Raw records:
--- Begin ---
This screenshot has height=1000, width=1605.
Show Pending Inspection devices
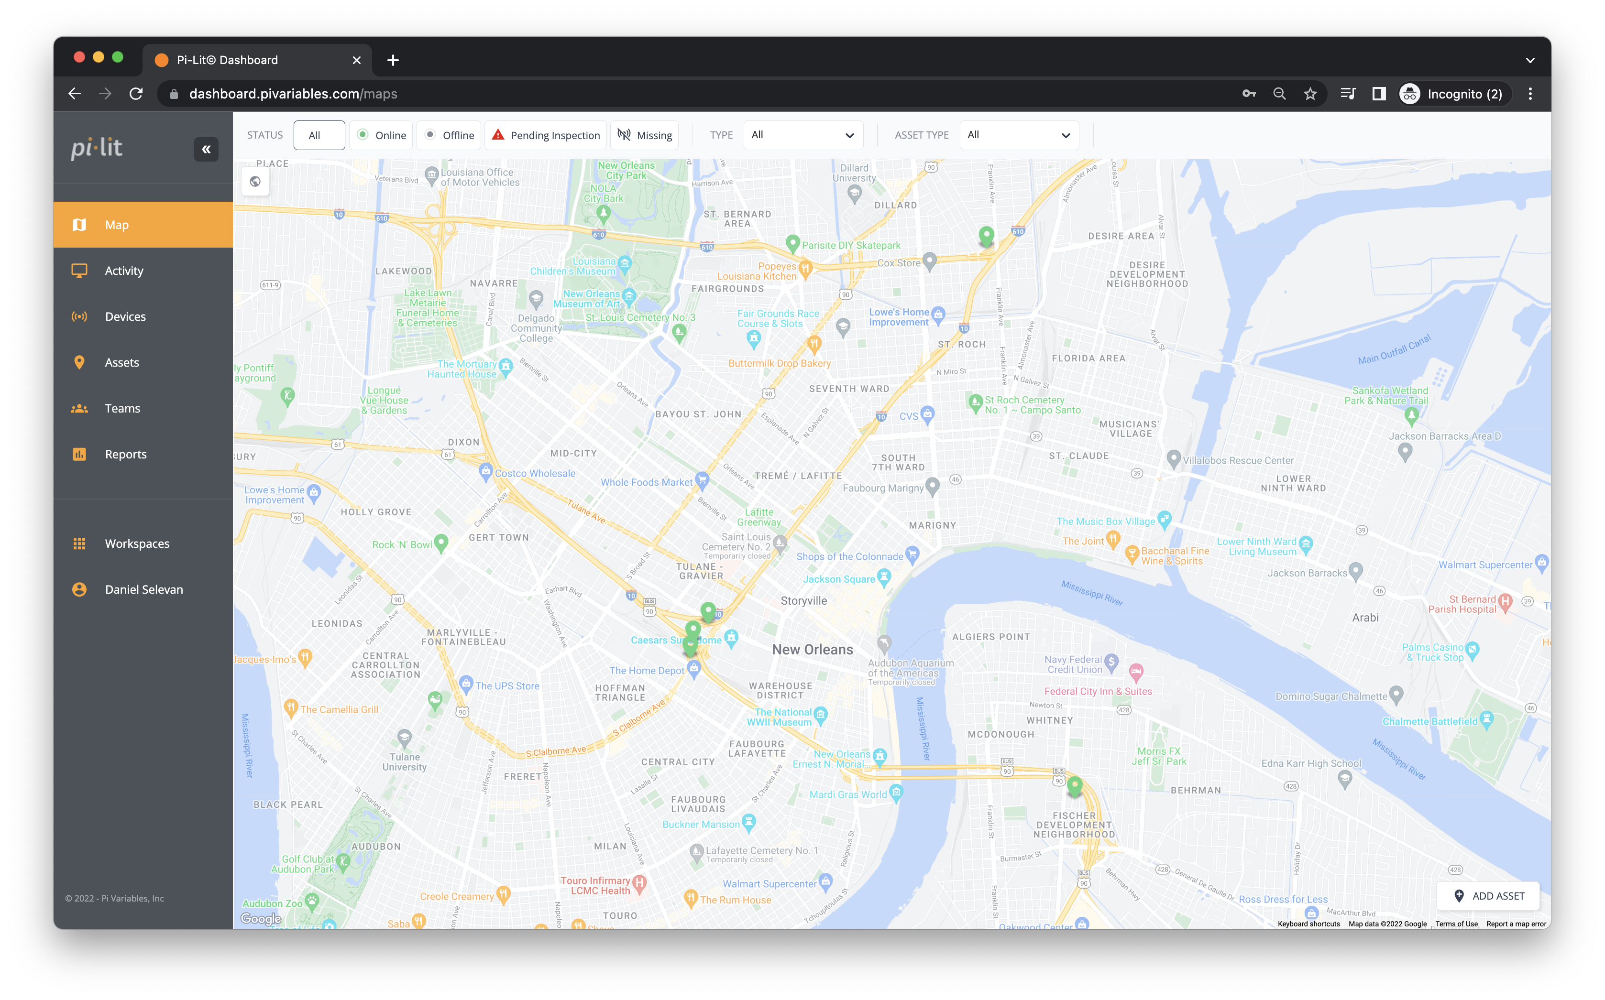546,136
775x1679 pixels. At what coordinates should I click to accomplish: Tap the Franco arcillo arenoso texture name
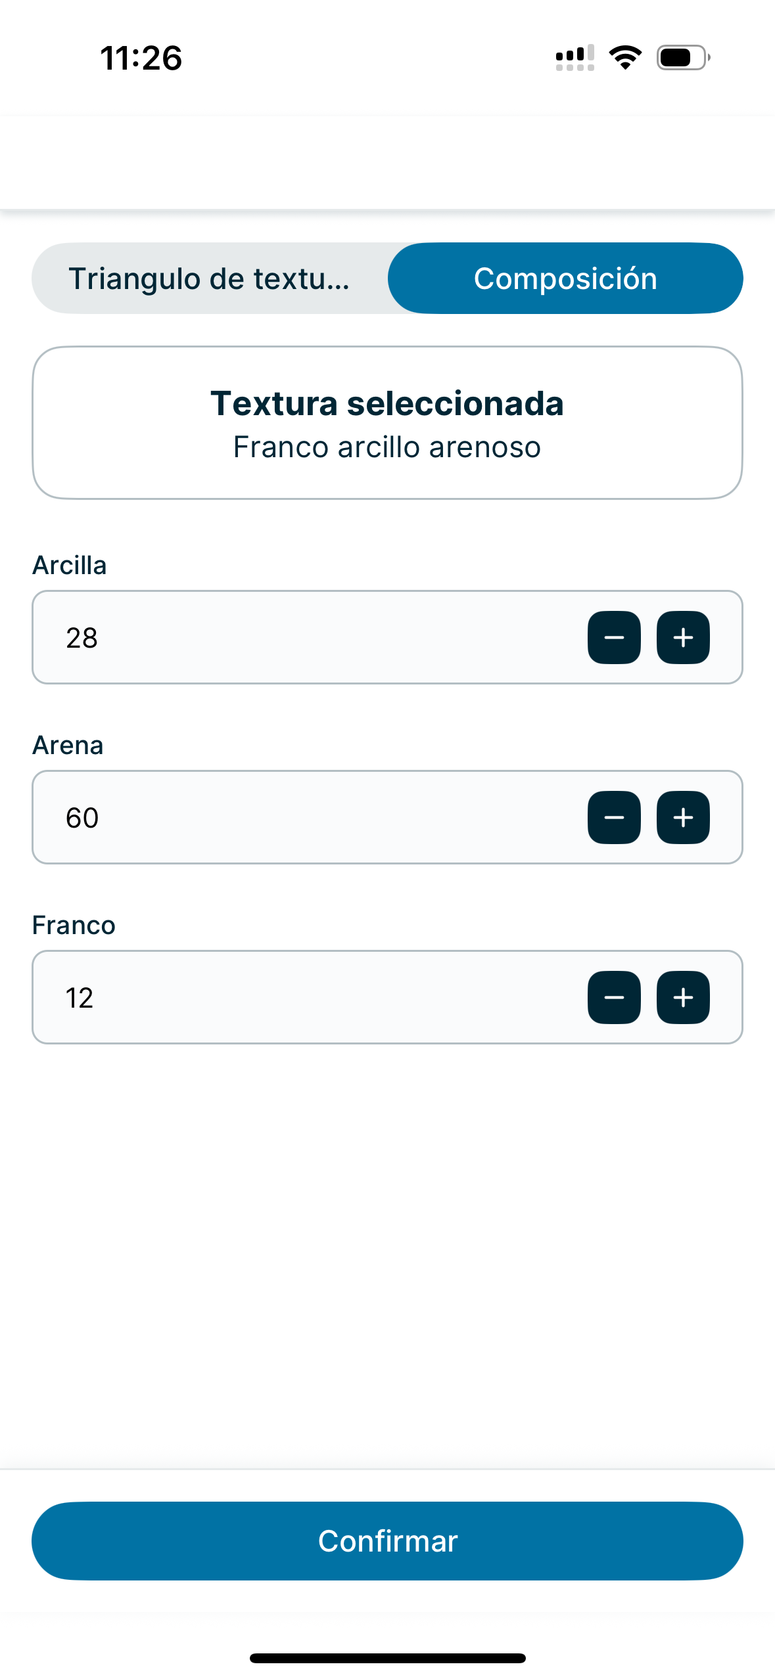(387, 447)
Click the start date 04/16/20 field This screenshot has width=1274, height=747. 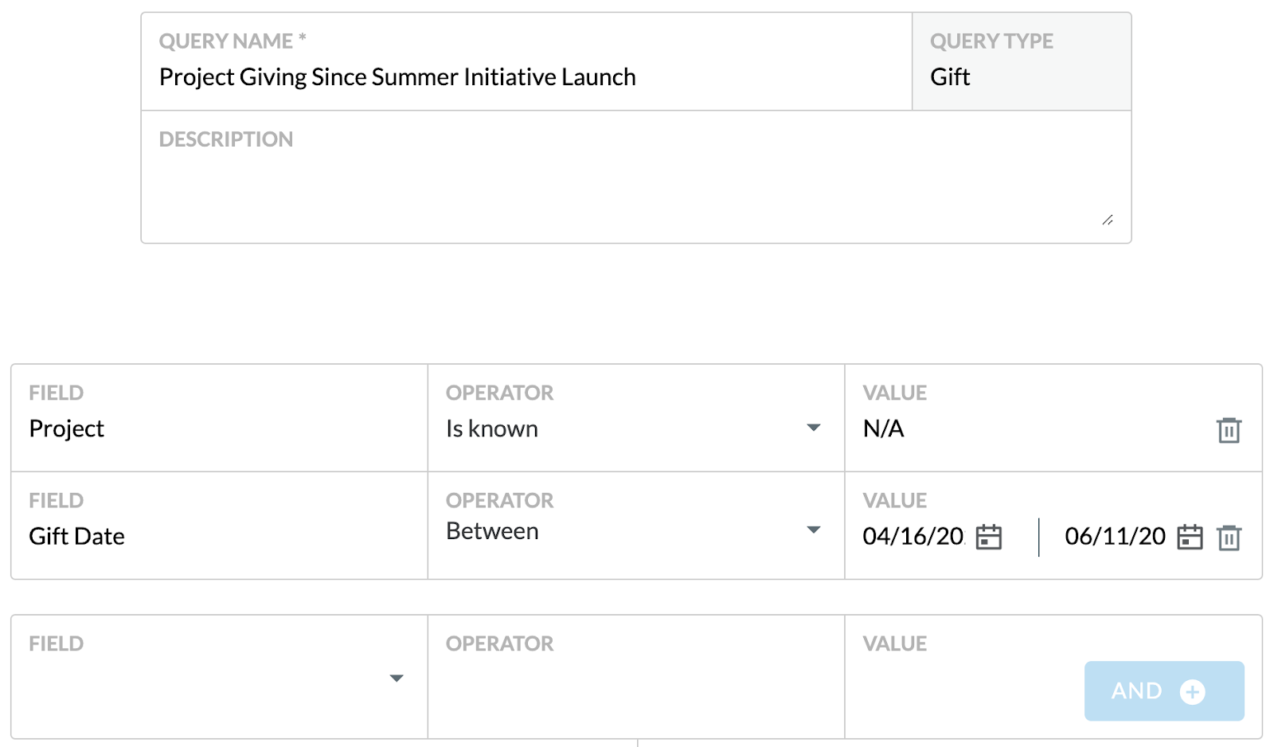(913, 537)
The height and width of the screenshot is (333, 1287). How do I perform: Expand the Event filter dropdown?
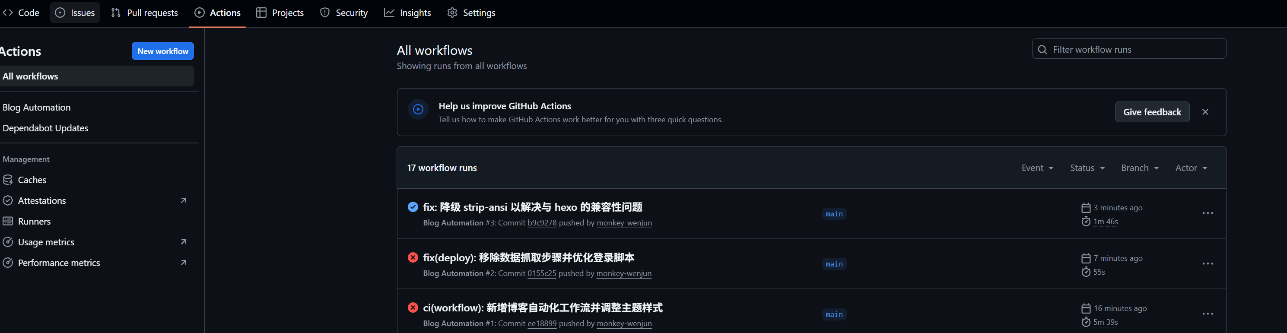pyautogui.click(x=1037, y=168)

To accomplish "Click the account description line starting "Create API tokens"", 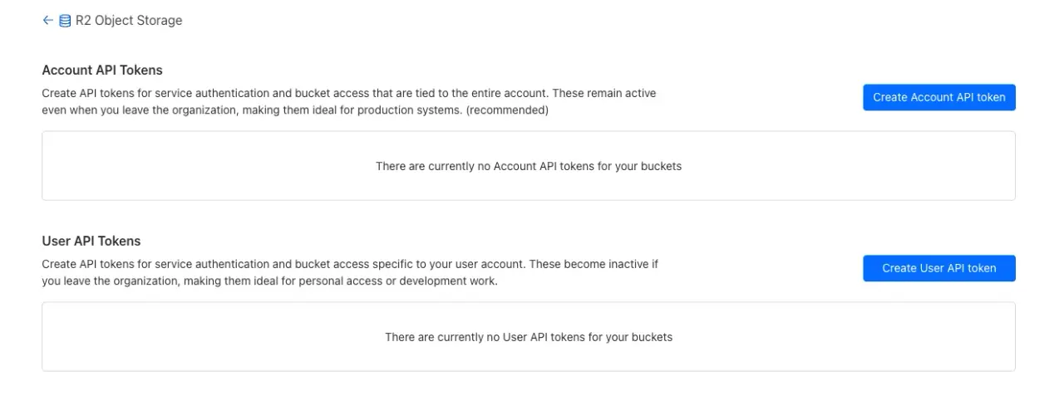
--- End ---
● **TASK**: Rewrite the entries from the line containing "The height and" through the end of the entries, replacing "dropdown" with "menu" and changing nothing else. Leave the pictures out of your answer.

● **TASK RESULT**:
The height and width of the screenshot is (333, 1287). How do I perform: Expand the Event filter menu?
pyautogui.click(x=1037, y=168)

To accomplish "Click the account description line starting "Create API tokens"", 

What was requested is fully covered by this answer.